A Form 990 is the nonprofit tax form that details an organization’s activities and financial standing. This form not only justifies an organization’s tax-exempt status, but also reveals key information that charity-rating organizations and grant makers use when evaluating nonprofits. While many nonprofit organizations are familiar with the Form 990, they may be less comfortable with the review process.

The Form 990 should incorporate detailed information regarding all programs the organization conducts, the programs’ revenue, and their expenditures. Prominent foundations and other philanthropic institutions will look for a detailed Form 990 as a part of their due diligence process for grantmaking. It is in any organization’s best interest to ensure that this form is accurate, up-to-date, and easily accessible.

The IRS does not mandate the review of Form 990; however, many nonprofit boards choose to review this all-important tax form. This is considered best practice. If a board does conduct a review of the Form 990, the IRS mandates that the organization disclose its Form 990 review process. Therefore, nonprofits should establish a consistent review process to mitigate compliance risks and identify/address any issues that may raise a red flag for funders, donors, and charity watchdogs.

What to Look for During a Form 990 Review

It is important to remember that reviewing the Form 990 is an essential part of the fiduciary responsibility that nonprofits have to the organizations they serve. It can be helpful to include legal and financial professionals on your nonprofit’s board for this reason. They will be able to understand the information contained in the form and identify any compliance concerns. While reviewing the Form 990, boards should start by looking for three things: cost allocation, compensation concerns, and transaction and loan ethics.

In part IX of Form 990, nonprofits must allocate their expenses between their program service activities, management and general expenses, and fundraising. The IRS requires the process for cost allocation to be reasonable, and it requires the cost allocation process to be documented thoroughly. Funders, donors, and charity watchdogs will also analyze the percentage of overall funding that goes towards program activities when considering their capital decisions.
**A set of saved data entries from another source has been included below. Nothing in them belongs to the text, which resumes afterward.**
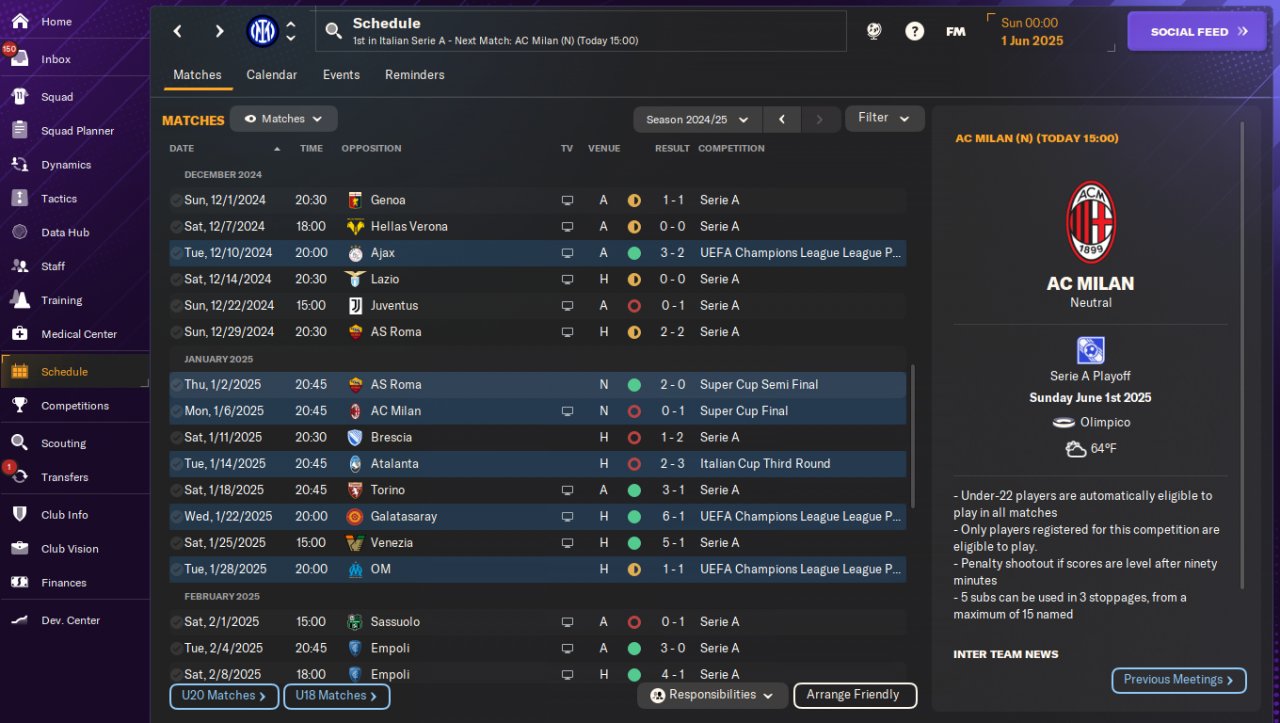Navigate back with the left arrow
This screenshot has width=1280, height=723.
[x=178, y=31]
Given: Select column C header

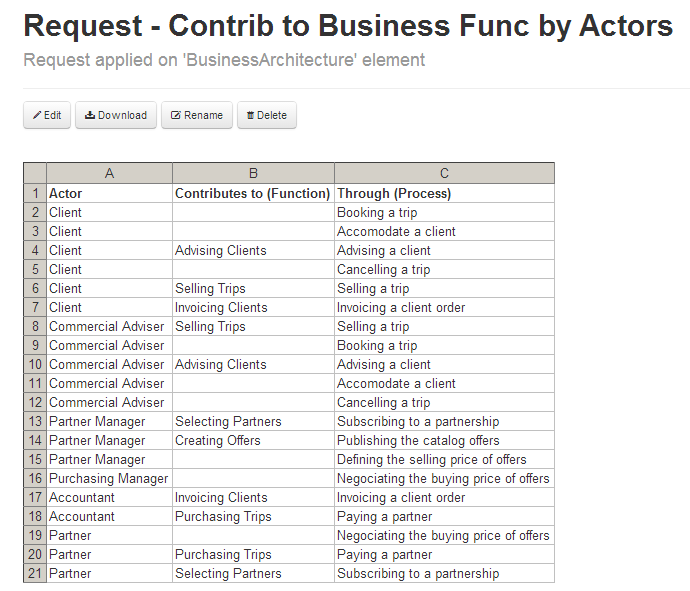Looking at the screenshot, I should (444, 173).
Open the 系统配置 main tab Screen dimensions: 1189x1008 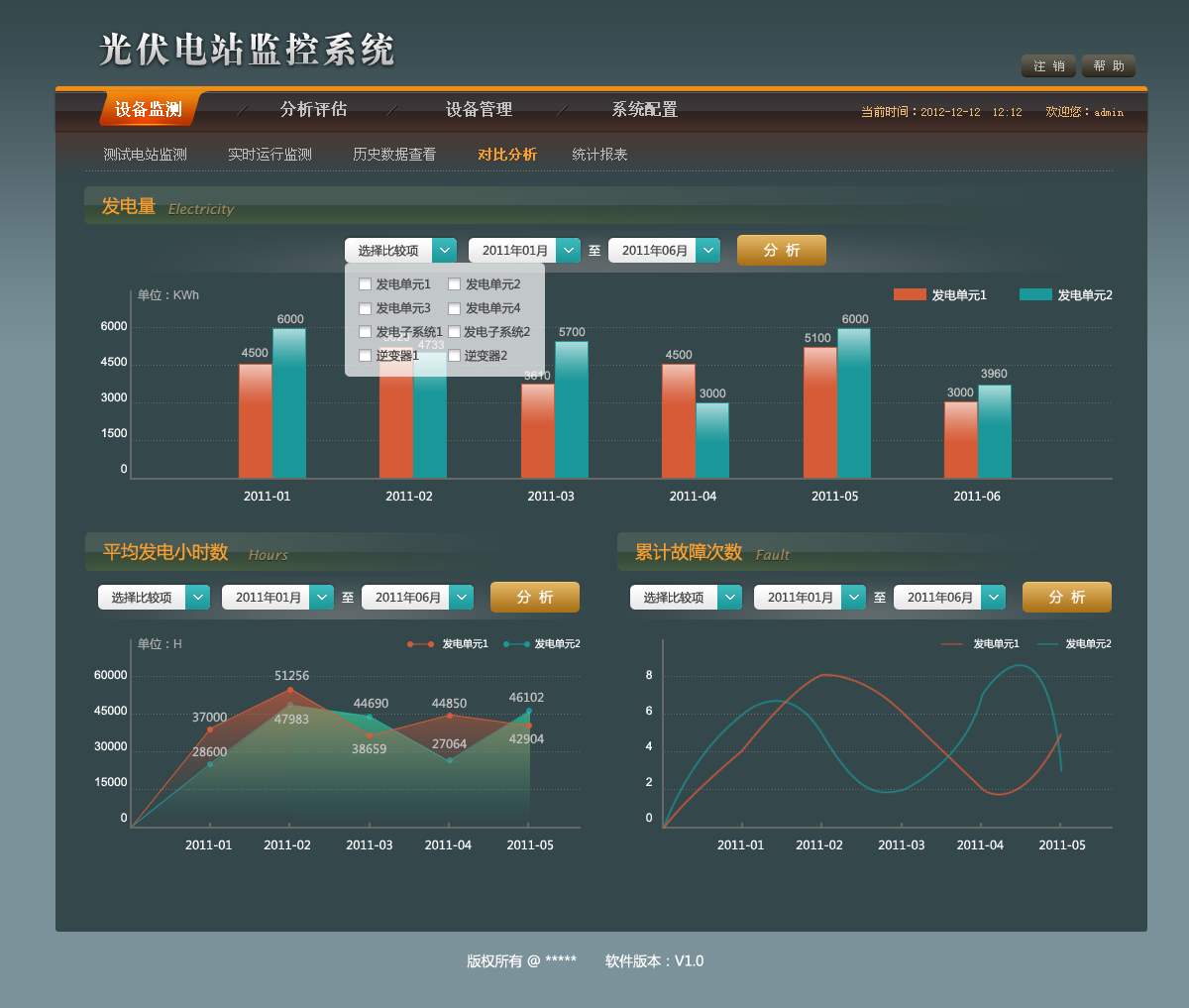coord(644,109)
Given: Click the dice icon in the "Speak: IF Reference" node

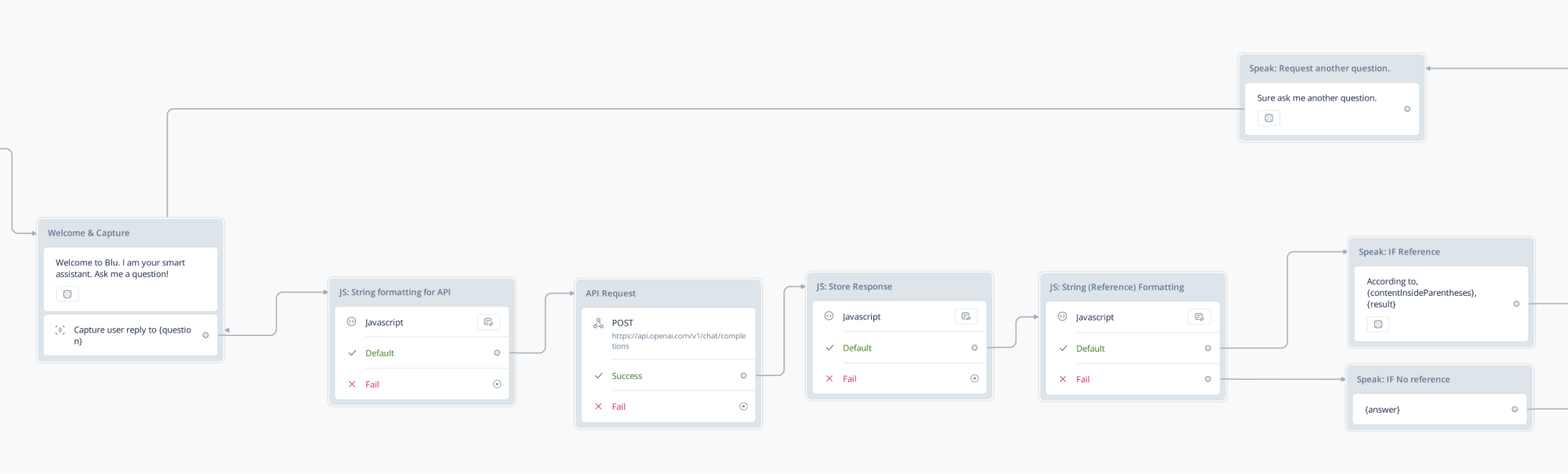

When it comes to the compensation of board members, those who the IRS determine to be unreasonably compensated may be liable to pay an excise tax and return their excess benefits. Any board members who approved the excessive compensation may also be liable for an excise tax. Additionally, donors and funders may want an explanation of executive compensation before they make any funding decisions.

Finally, the IRS analyzes the transactions that involve directors, officers, and others considered to be “interested persons” who have substantial influence within the organization. Schedule L of the return documents these transactions, and they must be “at fair market value and arm’s length” as it pertains to the nonprofit. All board members should review these transactions to confirm that they meet all IRS guidelines. Additionally, loans made to people the IRS considers “interested persons” will be analyzed and could raise a red flag. The loans must carry commercially reasonable terms and include an interest rate and security, similar to a bank loan. Transactions and loans that do not meet the IRS standards could cause the organization and individuals involved to be subject to excise tax penalties. Particularly egregious violations could jeopardize the organization’s tax-exempt status.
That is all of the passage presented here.